**Exercise**:
What is needed here is an exact repetition of the records below, beginning at the line that has "Chilliwack N Yale-Well" and stopping after the line that has "Central Meadows Real Estate (597, 1196)".

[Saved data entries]
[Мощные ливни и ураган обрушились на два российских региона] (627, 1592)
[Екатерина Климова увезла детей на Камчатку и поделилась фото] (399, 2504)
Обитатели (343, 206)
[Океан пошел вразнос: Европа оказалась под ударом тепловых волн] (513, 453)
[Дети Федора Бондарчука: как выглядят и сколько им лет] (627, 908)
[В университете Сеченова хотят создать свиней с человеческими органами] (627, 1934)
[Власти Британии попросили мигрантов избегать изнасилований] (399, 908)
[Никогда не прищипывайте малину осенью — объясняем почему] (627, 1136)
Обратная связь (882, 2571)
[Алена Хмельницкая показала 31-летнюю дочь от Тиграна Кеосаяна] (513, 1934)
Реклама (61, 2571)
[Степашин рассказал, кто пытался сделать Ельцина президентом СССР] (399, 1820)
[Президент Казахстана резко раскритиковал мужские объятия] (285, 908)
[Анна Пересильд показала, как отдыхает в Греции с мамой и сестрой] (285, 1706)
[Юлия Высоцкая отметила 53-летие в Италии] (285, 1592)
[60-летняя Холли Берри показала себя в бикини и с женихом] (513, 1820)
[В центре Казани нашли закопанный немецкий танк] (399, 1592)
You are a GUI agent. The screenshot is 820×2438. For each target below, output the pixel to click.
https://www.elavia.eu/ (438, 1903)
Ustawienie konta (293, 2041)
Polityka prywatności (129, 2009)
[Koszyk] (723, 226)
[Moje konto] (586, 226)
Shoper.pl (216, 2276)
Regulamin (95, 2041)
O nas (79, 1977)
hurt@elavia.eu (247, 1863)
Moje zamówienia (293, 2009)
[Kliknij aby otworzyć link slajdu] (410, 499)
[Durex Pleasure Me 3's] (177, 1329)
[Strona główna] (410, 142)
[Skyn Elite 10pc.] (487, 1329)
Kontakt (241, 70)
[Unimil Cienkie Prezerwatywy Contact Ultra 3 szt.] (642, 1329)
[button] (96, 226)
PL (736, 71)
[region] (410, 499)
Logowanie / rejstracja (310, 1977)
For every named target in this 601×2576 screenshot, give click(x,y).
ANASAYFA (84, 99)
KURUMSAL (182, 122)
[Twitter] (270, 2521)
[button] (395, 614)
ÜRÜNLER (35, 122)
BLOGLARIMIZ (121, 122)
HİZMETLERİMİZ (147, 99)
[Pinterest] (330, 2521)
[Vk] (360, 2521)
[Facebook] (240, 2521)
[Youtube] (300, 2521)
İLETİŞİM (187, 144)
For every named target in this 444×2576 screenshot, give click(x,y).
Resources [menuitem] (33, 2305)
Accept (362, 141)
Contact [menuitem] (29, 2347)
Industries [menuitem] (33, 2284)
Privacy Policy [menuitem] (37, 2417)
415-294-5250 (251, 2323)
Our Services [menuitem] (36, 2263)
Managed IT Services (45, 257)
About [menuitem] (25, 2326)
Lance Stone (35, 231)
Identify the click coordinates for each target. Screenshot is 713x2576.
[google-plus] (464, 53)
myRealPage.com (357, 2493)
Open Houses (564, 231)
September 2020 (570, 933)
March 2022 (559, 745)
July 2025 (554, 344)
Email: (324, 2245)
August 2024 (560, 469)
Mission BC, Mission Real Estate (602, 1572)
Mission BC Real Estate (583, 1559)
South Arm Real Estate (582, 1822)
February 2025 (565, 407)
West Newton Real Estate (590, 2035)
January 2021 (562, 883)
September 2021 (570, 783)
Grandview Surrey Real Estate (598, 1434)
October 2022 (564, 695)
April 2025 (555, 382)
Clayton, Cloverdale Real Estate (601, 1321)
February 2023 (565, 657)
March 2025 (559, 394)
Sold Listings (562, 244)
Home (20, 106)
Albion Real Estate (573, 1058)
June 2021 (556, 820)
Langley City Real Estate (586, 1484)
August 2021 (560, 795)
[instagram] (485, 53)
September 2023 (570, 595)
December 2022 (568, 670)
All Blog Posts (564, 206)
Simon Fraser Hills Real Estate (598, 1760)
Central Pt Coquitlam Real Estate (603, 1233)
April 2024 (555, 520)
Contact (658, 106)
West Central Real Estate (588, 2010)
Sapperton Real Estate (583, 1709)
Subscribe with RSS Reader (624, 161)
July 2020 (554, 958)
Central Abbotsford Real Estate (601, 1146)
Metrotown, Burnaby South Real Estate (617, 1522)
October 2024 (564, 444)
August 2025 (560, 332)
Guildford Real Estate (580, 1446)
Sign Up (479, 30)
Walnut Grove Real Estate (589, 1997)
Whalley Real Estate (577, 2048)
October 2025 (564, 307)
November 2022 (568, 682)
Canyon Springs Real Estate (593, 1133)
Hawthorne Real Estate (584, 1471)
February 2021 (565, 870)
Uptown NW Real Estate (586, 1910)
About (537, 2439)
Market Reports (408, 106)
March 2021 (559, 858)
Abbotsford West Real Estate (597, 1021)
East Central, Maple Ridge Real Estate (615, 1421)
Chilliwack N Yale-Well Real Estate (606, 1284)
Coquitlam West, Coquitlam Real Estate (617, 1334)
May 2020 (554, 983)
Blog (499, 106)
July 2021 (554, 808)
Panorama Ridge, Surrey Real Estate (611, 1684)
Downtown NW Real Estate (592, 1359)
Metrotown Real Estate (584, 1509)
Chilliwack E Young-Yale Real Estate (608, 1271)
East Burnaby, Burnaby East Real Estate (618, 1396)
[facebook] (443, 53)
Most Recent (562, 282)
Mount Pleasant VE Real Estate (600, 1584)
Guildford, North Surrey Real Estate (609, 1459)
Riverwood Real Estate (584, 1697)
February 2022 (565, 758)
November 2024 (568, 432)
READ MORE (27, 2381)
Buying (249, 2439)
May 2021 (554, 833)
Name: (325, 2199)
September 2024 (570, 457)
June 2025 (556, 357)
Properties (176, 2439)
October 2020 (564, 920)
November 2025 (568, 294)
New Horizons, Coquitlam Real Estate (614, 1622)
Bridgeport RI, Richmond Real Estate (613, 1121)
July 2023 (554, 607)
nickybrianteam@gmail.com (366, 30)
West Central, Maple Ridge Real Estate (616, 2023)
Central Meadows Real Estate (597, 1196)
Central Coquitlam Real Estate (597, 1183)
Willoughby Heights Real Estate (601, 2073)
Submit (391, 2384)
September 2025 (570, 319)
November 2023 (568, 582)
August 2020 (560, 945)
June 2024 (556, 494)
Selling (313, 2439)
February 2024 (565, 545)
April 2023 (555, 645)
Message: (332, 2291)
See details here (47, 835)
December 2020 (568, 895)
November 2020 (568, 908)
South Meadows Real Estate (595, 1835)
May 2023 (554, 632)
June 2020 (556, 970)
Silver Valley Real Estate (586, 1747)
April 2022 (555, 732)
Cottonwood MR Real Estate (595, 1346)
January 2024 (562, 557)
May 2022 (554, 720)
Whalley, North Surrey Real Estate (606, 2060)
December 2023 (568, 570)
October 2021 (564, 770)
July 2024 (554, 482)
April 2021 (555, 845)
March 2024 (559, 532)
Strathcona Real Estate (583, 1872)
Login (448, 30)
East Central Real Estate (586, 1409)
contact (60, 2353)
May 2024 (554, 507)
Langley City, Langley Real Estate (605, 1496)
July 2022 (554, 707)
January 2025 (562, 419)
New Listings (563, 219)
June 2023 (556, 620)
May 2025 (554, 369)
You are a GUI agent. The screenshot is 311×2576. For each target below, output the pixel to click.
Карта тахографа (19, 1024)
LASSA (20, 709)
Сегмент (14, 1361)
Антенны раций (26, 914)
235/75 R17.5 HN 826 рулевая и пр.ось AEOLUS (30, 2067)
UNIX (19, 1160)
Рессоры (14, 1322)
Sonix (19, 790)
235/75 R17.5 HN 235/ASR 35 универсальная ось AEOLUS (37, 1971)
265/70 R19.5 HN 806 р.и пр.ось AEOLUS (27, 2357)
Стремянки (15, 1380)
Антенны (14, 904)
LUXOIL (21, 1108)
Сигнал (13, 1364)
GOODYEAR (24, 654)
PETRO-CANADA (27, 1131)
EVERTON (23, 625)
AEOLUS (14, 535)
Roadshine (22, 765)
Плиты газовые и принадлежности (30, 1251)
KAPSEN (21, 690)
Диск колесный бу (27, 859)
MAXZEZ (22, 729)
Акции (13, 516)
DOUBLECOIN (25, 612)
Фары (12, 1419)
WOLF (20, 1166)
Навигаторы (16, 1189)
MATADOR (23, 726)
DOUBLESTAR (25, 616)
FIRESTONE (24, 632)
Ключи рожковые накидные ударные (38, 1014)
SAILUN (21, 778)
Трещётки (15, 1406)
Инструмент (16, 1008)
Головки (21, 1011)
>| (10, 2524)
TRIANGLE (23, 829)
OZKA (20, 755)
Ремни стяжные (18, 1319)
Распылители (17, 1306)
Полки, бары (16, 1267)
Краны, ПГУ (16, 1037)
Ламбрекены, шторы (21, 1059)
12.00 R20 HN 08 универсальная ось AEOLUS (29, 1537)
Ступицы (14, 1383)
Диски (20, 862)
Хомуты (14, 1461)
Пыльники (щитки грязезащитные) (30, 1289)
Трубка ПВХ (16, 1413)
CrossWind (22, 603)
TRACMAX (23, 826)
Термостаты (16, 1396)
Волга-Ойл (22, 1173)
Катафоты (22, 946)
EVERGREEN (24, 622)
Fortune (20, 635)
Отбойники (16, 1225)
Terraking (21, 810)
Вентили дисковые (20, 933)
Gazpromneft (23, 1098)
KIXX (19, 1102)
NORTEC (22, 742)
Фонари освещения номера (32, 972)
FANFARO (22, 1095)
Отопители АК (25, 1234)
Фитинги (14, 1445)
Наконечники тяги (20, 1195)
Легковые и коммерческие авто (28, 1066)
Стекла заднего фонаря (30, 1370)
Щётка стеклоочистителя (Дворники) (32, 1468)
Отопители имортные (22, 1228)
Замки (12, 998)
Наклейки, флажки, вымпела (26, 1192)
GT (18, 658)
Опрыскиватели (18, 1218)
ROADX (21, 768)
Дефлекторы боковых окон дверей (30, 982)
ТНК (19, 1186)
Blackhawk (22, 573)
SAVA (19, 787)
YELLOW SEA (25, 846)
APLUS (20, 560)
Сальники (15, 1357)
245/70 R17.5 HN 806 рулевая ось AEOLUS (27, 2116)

**Solution for this exercise**:
Chilliwack N Yale-Well Real Estate (606, 1284)
Coquitlam West, Coquitlam Real Estate (617, 1334)
May 2020 (554, 983)
Blog (499, 106)
July 2021 (554, 808)
Panorama Ridge, Surrey Real Estate (611, 1684)
Downtown NW Real Estate (592, 1359)
Metrotown Real Estate (584, 1509)
Chilliwack E Young-Yale Real Estate (608, 1271)
East Burnaby, Burnaby East Real Estate (618, 1396)
[facebook] (443, 53)
Most Recent (562, 282)
Mount Pleasant VE Real Estate (600, 1584)
Guildford, North Surrey Real Estate (609, 1459)
Riverwood Real Estate (584, 1697)
February 2022 (565, 758)
November 2024 (568, 432)
READ MORE (27, 2381)
Buying (249, 2439)
May 2021 (554, 833)
Name: (325, 2199)
September 2024 (570, 457)
June 2025 (556, 357)
Properties (176, 2439)
October 2020 (564, 920)
November 2025 (568, 294)
New Horizons, Coquitlam Real Estate (614, 1622)
Bridgeport RI, Richmond Real Estate (613, 1121)
July 2023 (554, 607)
nickybrianteam@gmail.com (366, 30)
West Central, Maple Ridge Real Estate (616, 2023)
Central Meadows Real Estate (597, 1196)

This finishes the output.